La scoperta dell’America e l’attuale fenomeno dell’immigrazione
La fine del Medio Evo e l’inizio dell’Era Moderna è, per gli storici di tutto il mondo, il giorno in cui un navigatore genovese, convinto di inaugurare una nuova via verso l’India, passando non da est, ma da ovest “buscar el levante por el poniente” – diceva – scopre l’esistenza del continente americano.
Forse era l’11 o il 12 ottobre del 1492 quando Cristoforo Colombo, dopo un viaggio avventuroso di sei settimane, prese possesso, in nome dei Re Cattolici, di una piccola isola delle Bahamas che, in onore del Cristo, volle chiamare San Salvador.
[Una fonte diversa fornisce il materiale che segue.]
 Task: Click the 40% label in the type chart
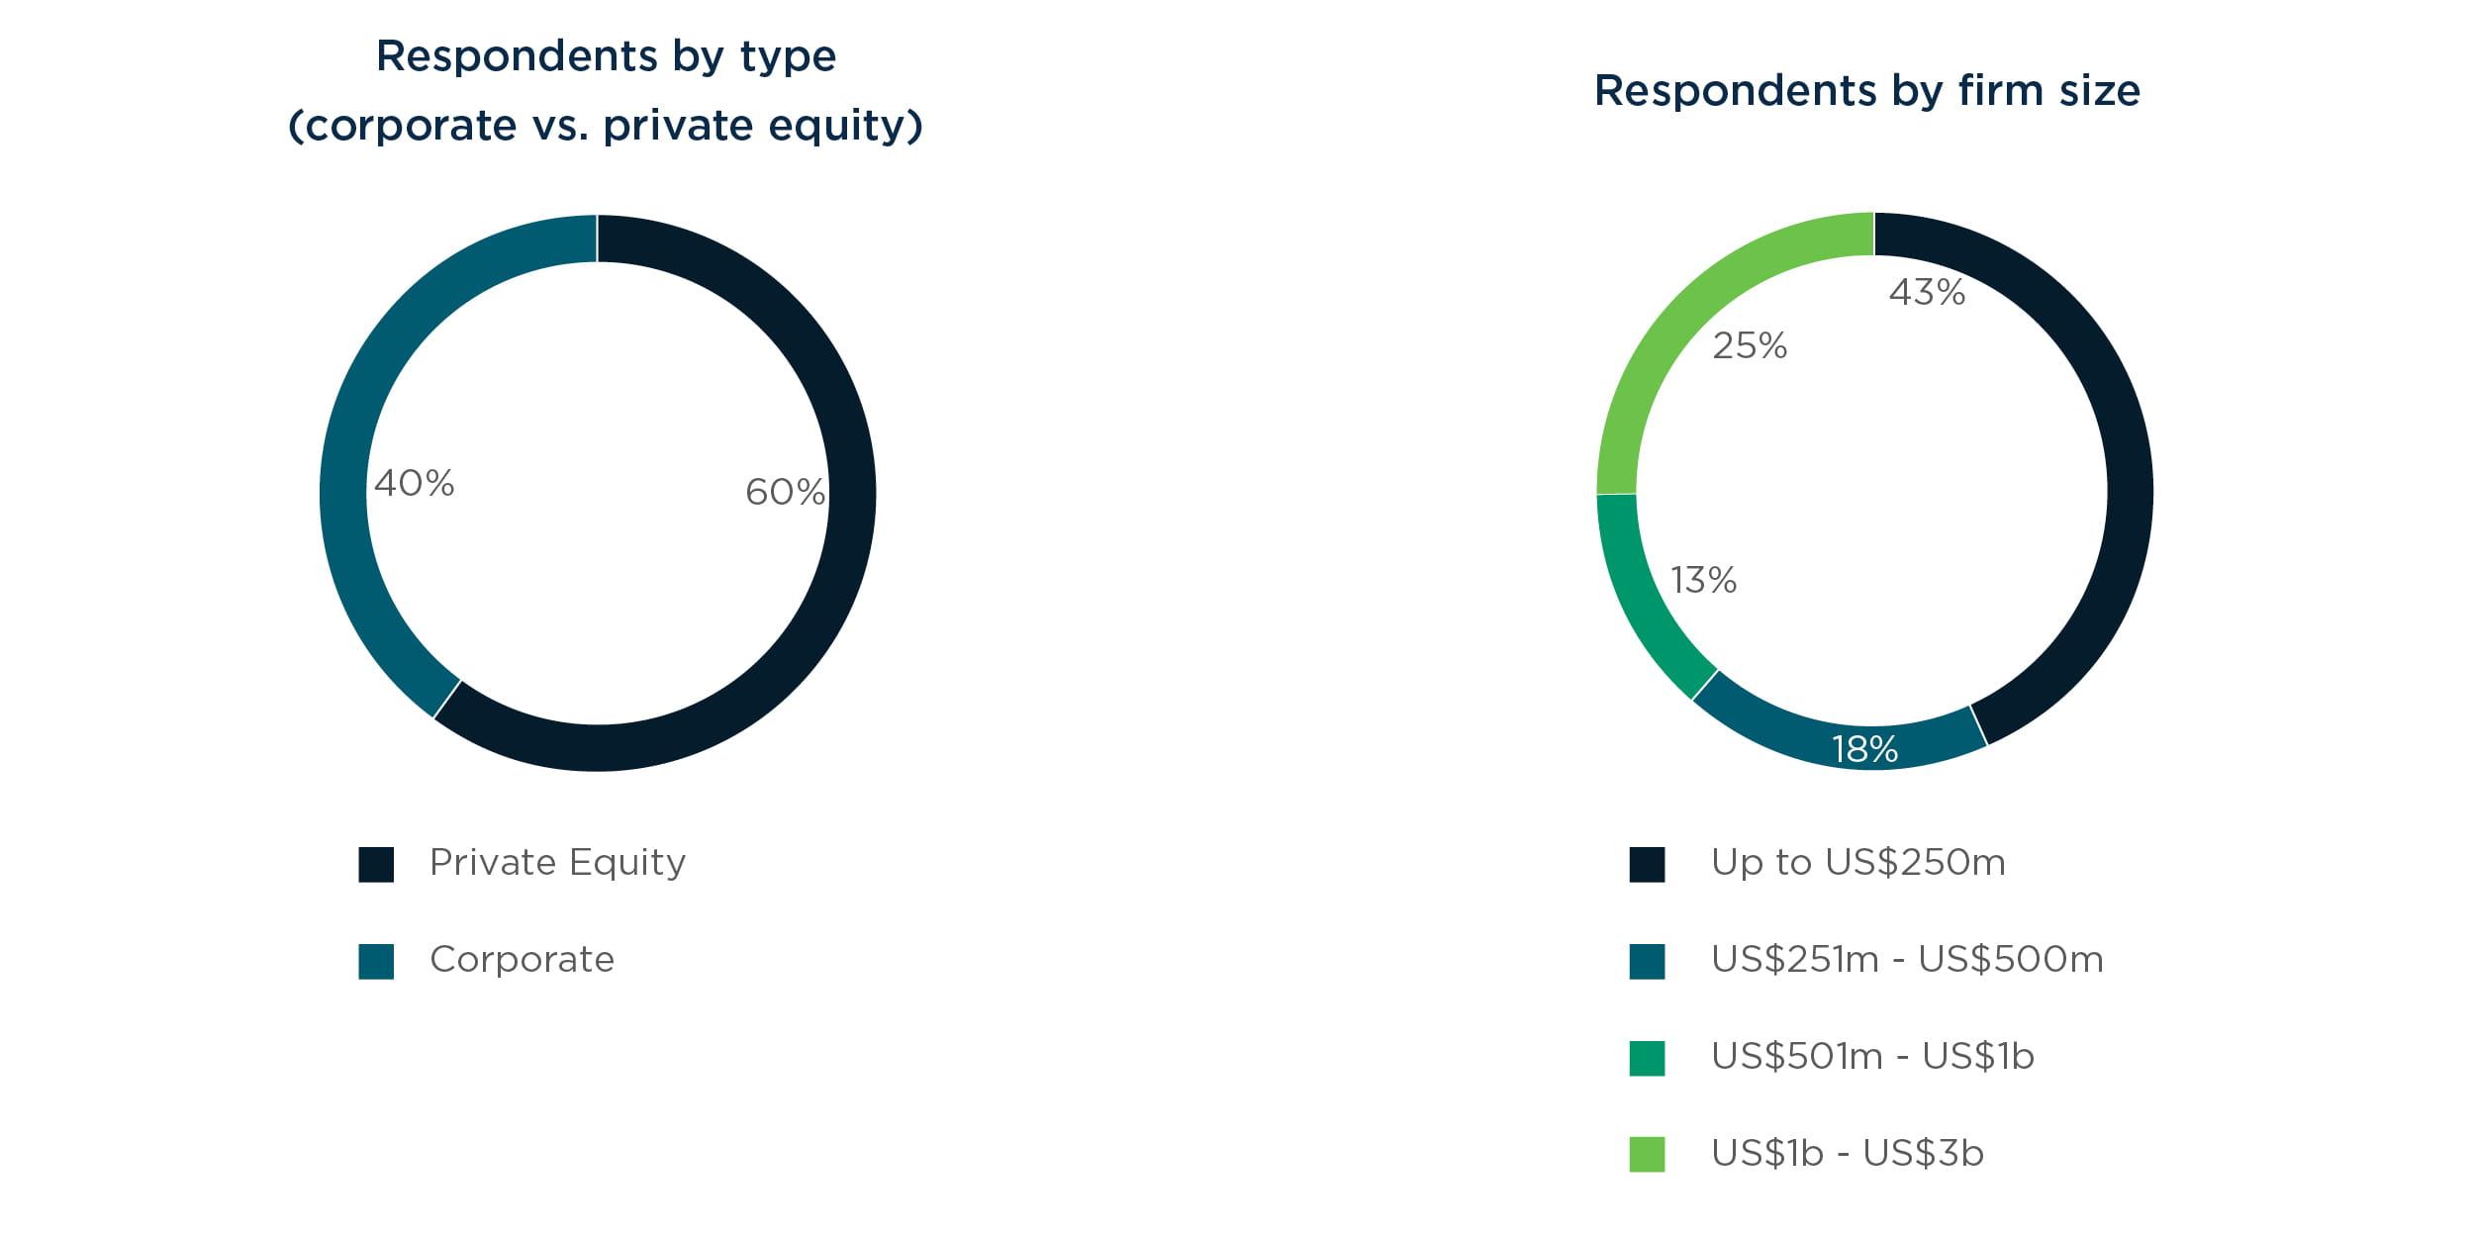pos(415,483)
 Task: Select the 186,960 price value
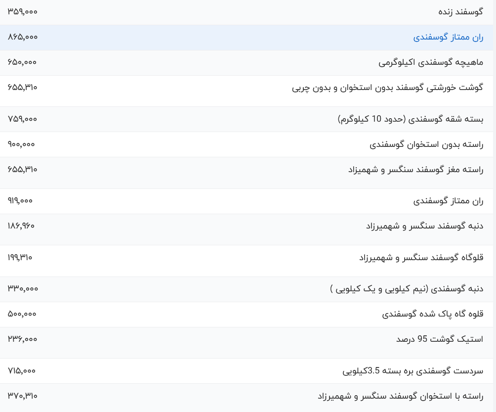[21, 226]
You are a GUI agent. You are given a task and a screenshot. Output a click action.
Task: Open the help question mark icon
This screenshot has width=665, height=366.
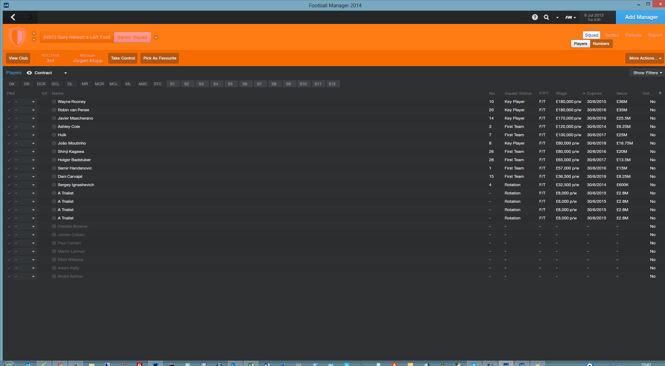tap(535, 17)
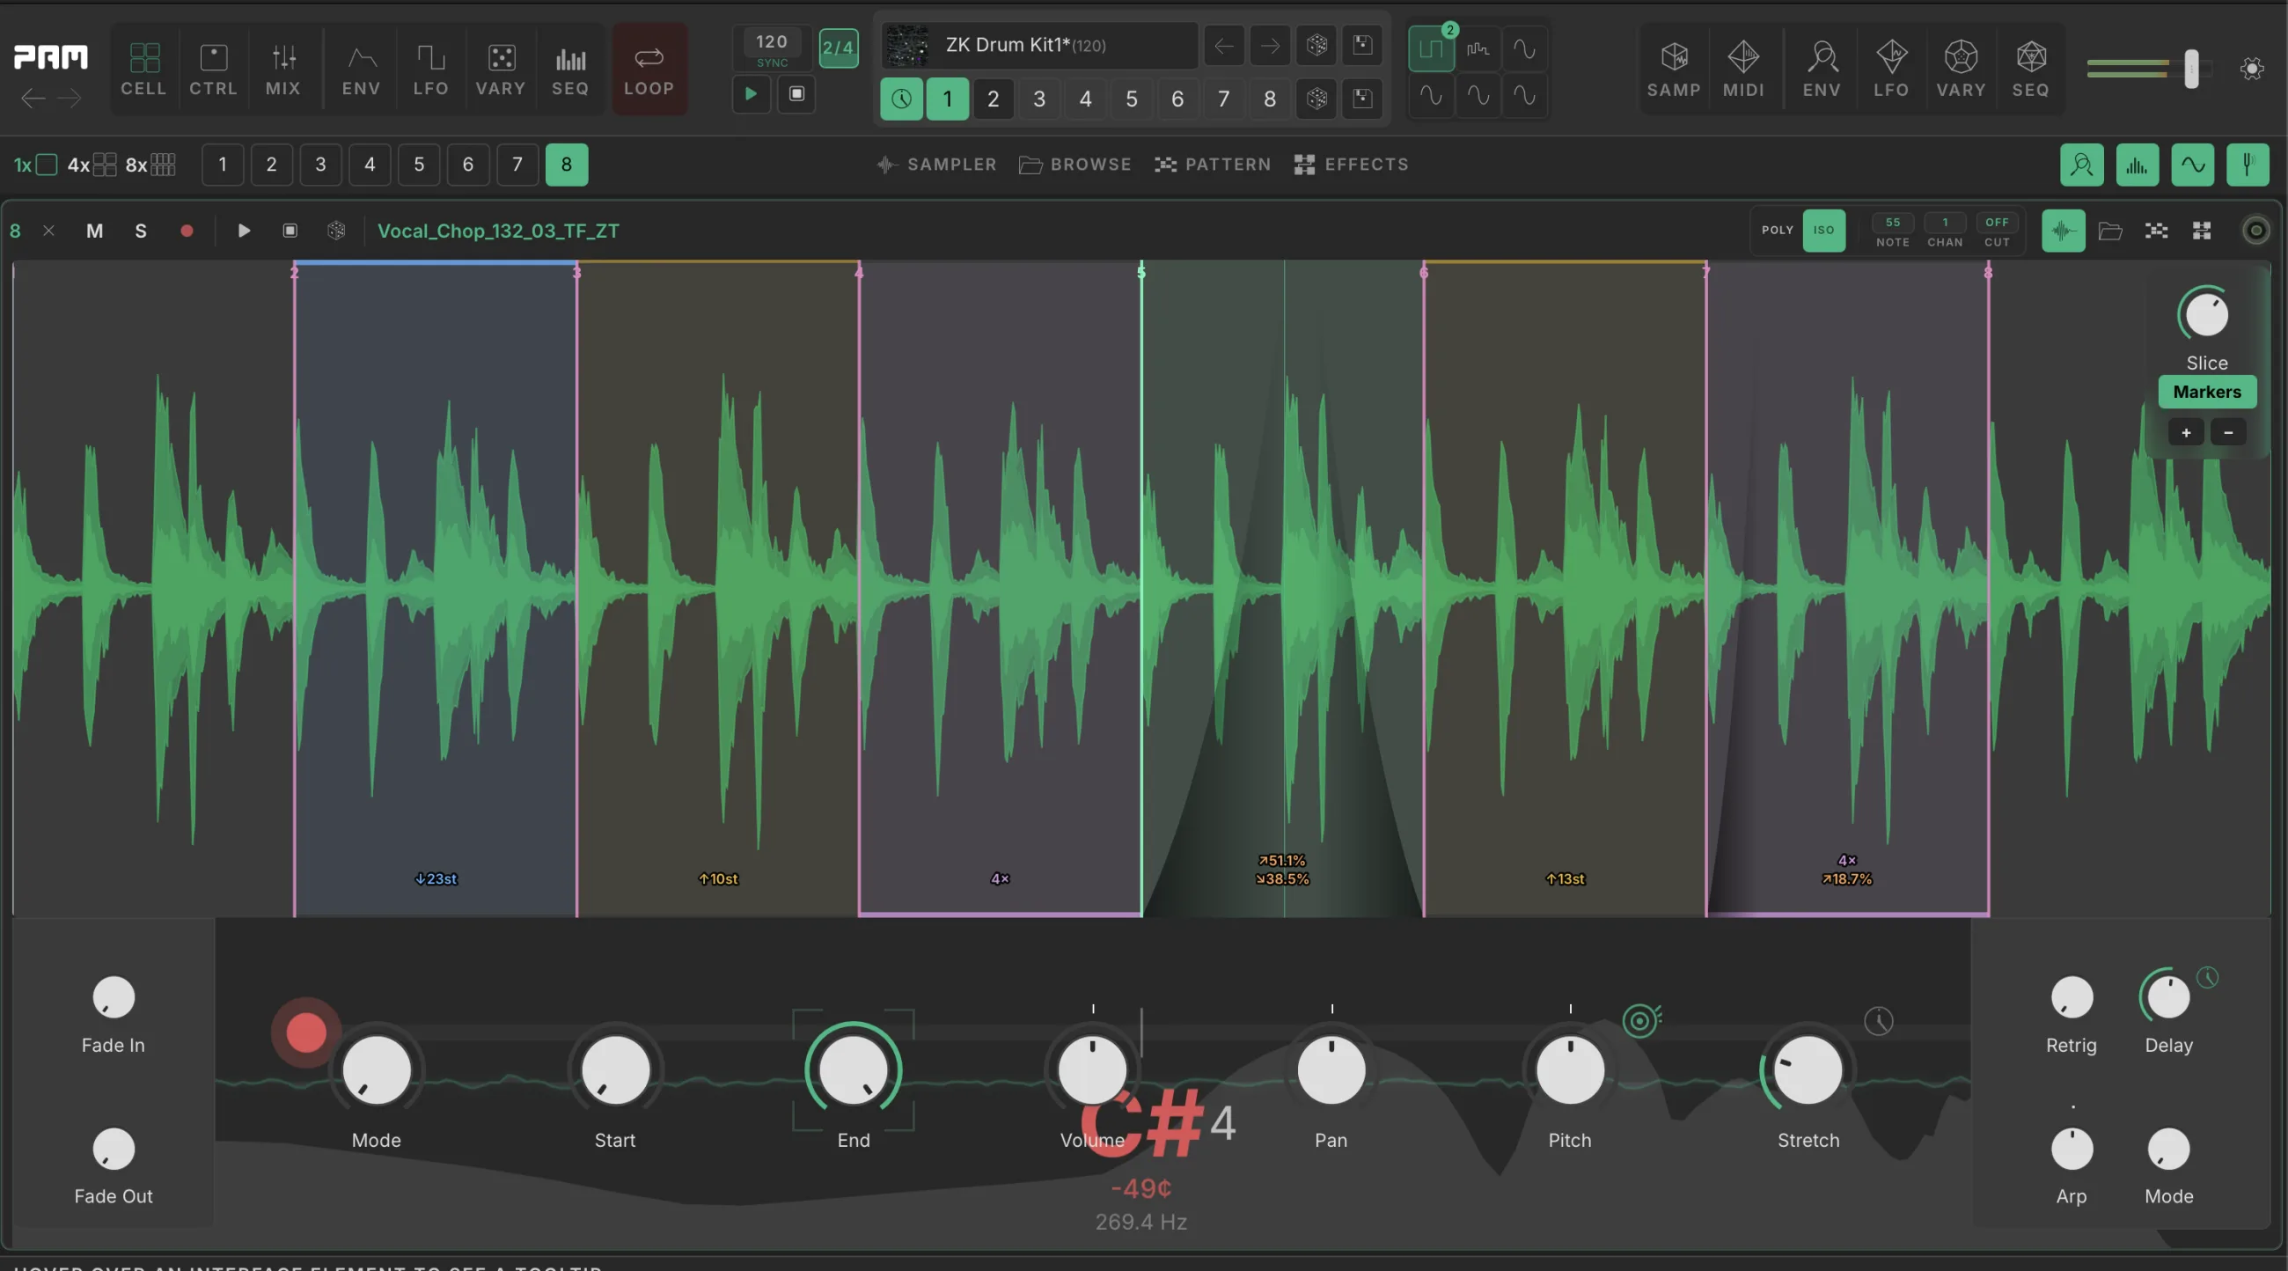Open the OFF CUT group selector

(1997, 231)
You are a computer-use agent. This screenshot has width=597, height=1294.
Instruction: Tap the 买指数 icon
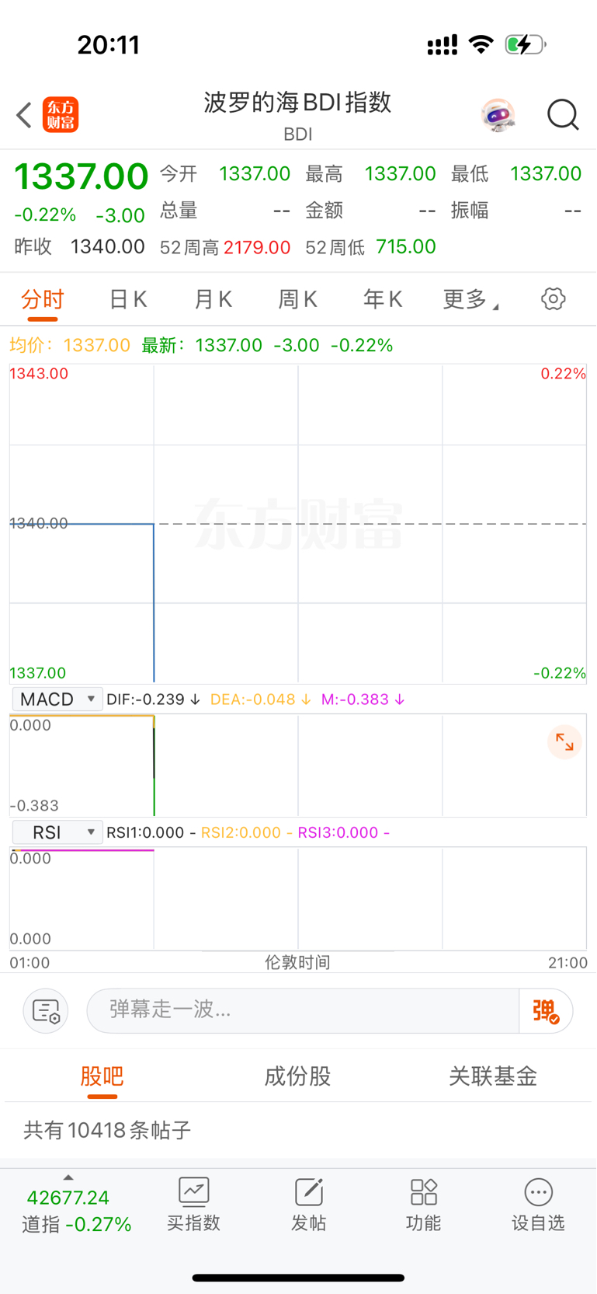[x=194, y=1204]
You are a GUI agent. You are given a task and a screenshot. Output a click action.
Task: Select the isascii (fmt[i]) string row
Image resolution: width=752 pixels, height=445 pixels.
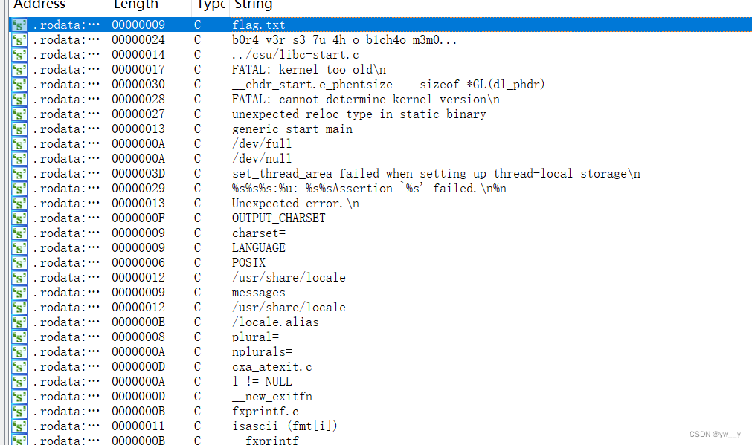pos(380,426)
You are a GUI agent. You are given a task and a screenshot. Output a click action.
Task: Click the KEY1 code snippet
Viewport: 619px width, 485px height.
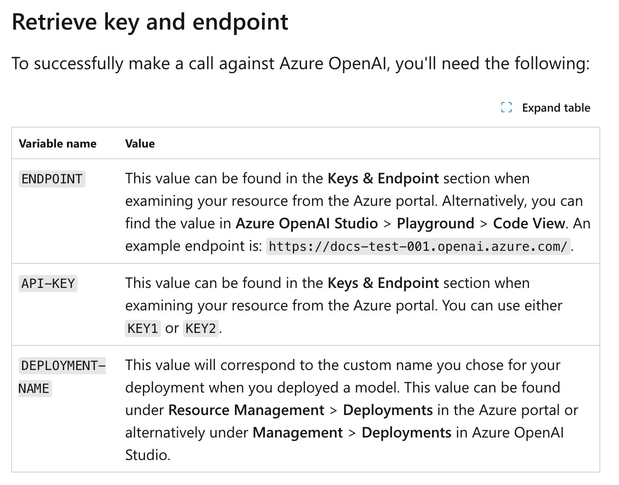143,329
Così facendo, metteva in contatto l’occidente cristiano con una comunità indigena, che là si era sviluppata in maniera autonoma da migliaia di anni. In effetti, quello sarebbe stato il primo vero incontro del mondo occidentale con un altro mondo, un incontro fatto inizialmente di fascino, e poi di repulsione.
Dalla bellezza dei luoghi incontaminati e dall’entusiasmo con cui venne accolto, Colombo credette di aver scoperto davvero il paradiso terrestre, e il resoconto entusiasta che ne fece, fu all’origine del mito del mondo nuovo e del dogma che compenetrò, nel tempo, gli illuminati e i progressisti secondo i quali l’uomo nasce buono, ma la religione giudaico-cristiana lo trasforma.
A poco a poco si è venuta insinuando la convinzione che il cristianesimo, identificato come un peccato originale, sia stato la causa di ogni squilibrio psicologico, politico ed esistenziale, mentre le altre culture straniere, siano state percepite sistematicamente come positive e seducenti.
Continuando ad esplorare quelle isole, la sensazione del paradiso ritrovato si insinuò nel racconto dell’esploratore, anche se, mano a mano che si spingeva verso sud, si rendeva conto di quanto poco c’era di paradisiaco, quando si accorse dei massacri, delle lotte tribali e dei sacrifici umani quotidiani, offerti a divinità improbabili. Il presidio di uomini, lasciato da Colombo nelle Antille quando ritornò in Spagna, si scontrò con questo mondo ostile e non riuscì a sopravviverne.
I successori di Colombo, i conquistadores, gente spietata e assetata delle ricchezze di quei continenti, in nome di un loro Dio, si macchiarono dei delitti più efferati, anche se rimasero essi stessi scioccati dalle pratiche correnti di molte di quelle culture americane che poi, gioco forza, servirono da modello anche ai più smaliziati conquistatori.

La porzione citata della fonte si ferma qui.